American Anarchist

American-Anarchist
American Anarchist

American Anarchist

Charlie Siskel directed “American Anarchist,” a film about an enraging person. It’s similar to Errol Morris’ “The Fog of War” in that it’s about one individual who essentially unleashed a weapon of mass destruction and then had to live with the consequences. But where former Secretary of Defense Robert S. McNamara the subject of Morris’ film was candid and eloquent, staring into the camera (courtesy of Morris’ famous “Interrotron”) and essentially telling viewers they’re idiots for not asking these questions while he was alive, Siskel’s interviewee keeps looking away from his questioner, with more than just a hint of evasiveness in his eyes.

The subject is William Powell, who is not what one would expect the author of 1971’s The Anarchist Cookbook to look or sound like at age 65. He speaks in a British accent he acquired during his childhood in England, and looks more like an elderly professor than an aging hippie. When asked by Siskel about the infamous book he wrote when he was 19, Powell seems as puzzled as anyone else as to how it came to exist. It does not help that for such an articulate man, his answers are less evasive than muddy; he hems and haws more times than there are Warren Beatty performances in Dick Tracy.

Siskel was a field producer on Michael Moore’s Bowling for Columbine (briefly glimpsed here), and he shares his mentor’s goal of trying to get the subject to have some sort of epiphany about himself while the cameras are rolling; guiding him toward that moment by illuminating all those blind spots in Powell’s perspective creates friction between them, which at one point causes Powell to scold Siskel for being “deliberately provocative.” Which is what members of Black Lives Matter would call burning down convenience stores after police officers aren’t indicted for killing unarmed black teenagers a “strategic revolutionary act,” with the key word being that it’s unoccupied private property.

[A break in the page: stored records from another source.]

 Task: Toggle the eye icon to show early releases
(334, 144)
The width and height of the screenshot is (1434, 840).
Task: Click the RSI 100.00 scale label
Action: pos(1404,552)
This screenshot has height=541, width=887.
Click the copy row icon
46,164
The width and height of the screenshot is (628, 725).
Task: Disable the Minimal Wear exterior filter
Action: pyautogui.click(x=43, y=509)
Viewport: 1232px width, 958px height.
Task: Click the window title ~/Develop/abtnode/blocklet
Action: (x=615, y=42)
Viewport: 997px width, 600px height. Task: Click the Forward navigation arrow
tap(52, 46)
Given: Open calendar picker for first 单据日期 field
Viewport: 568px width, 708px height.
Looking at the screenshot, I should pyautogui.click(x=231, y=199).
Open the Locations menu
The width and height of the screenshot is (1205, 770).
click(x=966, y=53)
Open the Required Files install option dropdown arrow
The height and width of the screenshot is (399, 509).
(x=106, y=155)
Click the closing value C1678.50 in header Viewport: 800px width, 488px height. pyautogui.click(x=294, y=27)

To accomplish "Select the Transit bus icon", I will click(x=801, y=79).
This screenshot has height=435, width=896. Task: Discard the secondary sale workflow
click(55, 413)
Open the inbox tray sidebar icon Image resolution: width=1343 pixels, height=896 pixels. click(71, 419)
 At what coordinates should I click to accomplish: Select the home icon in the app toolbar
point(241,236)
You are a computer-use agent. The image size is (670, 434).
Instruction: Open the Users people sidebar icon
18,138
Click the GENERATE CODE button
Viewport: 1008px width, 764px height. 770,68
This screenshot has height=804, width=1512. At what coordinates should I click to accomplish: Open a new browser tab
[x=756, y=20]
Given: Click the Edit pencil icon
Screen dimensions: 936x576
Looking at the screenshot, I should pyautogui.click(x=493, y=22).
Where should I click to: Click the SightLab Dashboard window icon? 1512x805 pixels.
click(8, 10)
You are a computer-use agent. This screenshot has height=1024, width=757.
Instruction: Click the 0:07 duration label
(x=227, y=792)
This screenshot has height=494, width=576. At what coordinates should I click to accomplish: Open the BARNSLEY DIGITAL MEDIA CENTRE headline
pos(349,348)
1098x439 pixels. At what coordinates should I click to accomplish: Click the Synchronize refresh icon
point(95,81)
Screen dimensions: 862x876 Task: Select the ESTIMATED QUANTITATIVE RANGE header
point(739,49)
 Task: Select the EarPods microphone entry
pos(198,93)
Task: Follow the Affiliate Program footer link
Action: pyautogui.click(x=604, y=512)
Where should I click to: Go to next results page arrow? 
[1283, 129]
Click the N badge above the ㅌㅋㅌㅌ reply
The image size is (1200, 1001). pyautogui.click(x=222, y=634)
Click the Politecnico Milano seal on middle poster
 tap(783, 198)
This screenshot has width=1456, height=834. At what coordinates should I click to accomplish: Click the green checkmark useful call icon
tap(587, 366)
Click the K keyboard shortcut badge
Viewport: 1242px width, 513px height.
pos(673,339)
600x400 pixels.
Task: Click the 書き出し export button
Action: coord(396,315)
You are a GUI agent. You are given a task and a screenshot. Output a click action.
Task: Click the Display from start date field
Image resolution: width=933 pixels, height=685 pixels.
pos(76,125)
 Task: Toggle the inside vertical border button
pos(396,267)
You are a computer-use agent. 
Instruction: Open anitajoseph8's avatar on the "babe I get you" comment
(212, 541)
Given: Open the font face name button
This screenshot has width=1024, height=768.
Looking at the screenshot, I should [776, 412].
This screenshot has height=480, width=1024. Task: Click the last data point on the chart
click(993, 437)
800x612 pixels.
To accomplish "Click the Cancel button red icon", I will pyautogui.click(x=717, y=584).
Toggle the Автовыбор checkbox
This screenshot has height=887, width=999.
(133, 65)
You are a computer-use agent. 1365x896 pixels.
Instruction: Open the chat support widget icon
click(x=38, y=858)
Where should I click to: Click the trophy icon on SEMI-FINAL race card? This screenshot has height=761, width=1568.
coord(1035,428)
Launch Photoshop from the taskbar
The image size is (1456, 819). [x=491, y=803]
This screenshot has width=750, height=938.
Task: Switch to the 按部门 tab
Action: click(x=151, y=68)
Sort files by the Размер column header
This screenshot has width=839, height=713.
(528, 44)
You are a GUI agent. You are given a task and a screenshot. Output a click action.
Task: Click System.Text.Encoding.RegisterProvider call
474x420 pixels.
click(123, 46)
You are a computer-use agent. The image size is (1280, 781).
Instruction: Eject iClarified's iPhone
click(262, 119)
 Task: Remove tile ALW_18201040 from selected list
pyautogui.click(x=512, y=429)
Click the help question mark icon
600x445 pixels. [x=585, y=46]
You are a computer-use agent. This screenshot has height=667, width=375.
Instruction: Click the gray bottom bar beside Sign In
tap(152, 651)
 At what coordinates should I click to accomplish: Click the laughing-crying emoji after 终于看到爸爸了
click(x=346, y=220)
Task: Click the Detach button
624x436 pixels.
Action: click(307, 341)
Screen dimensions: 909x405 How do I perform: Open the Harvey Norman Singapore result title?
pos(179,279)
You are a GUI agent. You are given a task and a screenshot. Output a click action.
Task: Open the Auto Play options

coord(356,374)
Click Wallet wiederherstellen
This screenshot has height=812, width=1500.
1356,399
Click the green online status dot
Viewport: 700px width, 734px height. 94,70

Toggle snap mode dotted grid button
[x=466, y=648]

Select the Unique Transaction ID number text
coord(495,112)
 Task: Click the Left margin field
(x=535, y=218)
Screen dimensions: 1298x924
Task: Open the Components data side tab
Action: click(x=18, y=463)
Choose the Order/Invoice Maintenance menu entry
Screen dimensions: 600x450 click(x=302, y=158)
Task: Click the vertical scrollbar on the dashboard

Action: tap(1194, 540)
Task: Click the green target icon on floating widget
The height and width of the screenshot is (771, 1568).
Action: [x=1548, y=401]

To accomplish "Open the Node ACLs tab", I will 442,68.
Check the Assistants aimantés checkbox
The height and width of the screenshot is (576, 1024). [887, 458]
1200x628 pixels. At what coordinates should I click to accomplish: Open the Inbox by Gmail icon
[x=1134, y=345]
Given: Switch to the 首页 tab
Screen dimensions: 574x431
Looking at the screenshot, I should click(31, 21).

Powell’s book advances a much nastier message, expressed in lines like “People are helpless without a gun” and “Respect must be earned by the spilling of blood.” After Powell claims he hasn’t read his own book since writing it, Siskel gives him a copy and asks him to recite selected passages including those aforementioned ones he says are now “rubbish.”

Though the word “anarchist” is in the title of The Anarchist Cookbook, Powell stresses he wrote every page entirely on his own, without being influenced by any movement; he figured since the military and various radical groups already knew these things, why not let the general public know as well? He quotes Lincoln about how people have the right to overthrow their government if they feel like it.

People can’t be trusted, and that is why Powell’s conviction is tragic. What could be described as “America’s Dumbest Home Videos” shows a series of YouTube clips with kids using the book’s recipes to almost blow themselves up.

The Anarchist Cookbook was written by an idealistic mind who believed the public would take its instructions as a tool for fighting evil, rather than use them in such a way that people like Heath Ledger’s Joker or his real-life counterpart in Colorado who “just want to watch the world burn.” Powell died one year into filming this project, having spent thirty-five years living abroad with his wife Ochan and willfully ignorant of how catastrophic his book has been for every generation of Americans since.

Society has forgotten all about them; so they will too this shared belief fuels everyone from homicidal teenagers and abortion clinic bombers to ISIS members looking through their copies of our author’s work. He said he feels filled with remorse but notes it is something more akin to sorrow than regret when she says we all do stupid things but not everyone puts them down on paper like I did.”

The greatest irony in Mr.Powell’s life is that most of his teaching career was spent working with children who suffered from what he called “emotional problems,” just like him or at least so he thought. The move back and forth across the Atlantic Ocean during his childhood made Powell feel like an outcast wherever they went; which caused frustration at being powerless over such feelings later in life leading him into acts mentioned casually now by adult voices over images where we only see young faces saying words whose meanings escape us entirely; such as gently pushing some teacher’s car into a tree because she wouldn’t listen when told not to quit smoking around him anymore.

Siskel saves until after everything else about Lyle Stuart comes out: This guy apparently staged smoke bomb attacks during authors’ press conferences? $10k for rights? Bought it. Moved on with life, been trying to escape ever since but no anonymous groups would stop digging up copies each time he applied at different schools; so finally put statement on Amazon.com disavowing book then waited another thirteen years before publishing open piece in The Guardian expressing same sentiments again acts that make clear while well-intentioned, Mr. Powell did absolutely nothing (except maybe just about) to keep his book out of print once and for all. He emailed her office after Dianne Feinstein spoke out against the book got an “out of office” reply back from them which discouraged further correspondence

The documentary “American Anarchist” features a man who is convinced that he is living in the end of times and whose book ends up having an apocalyptic impact on civilization. Powell should get credit for trying to make amends when he got older, but it is absolutely mind-boggling and infuriating why he won’t do anything about the havoc he wreaked as a youth. Leaving America is akin to Shane leaving the farmhouse in George Stevens’ classic western, except that Shane would have left all of his guns in the valley.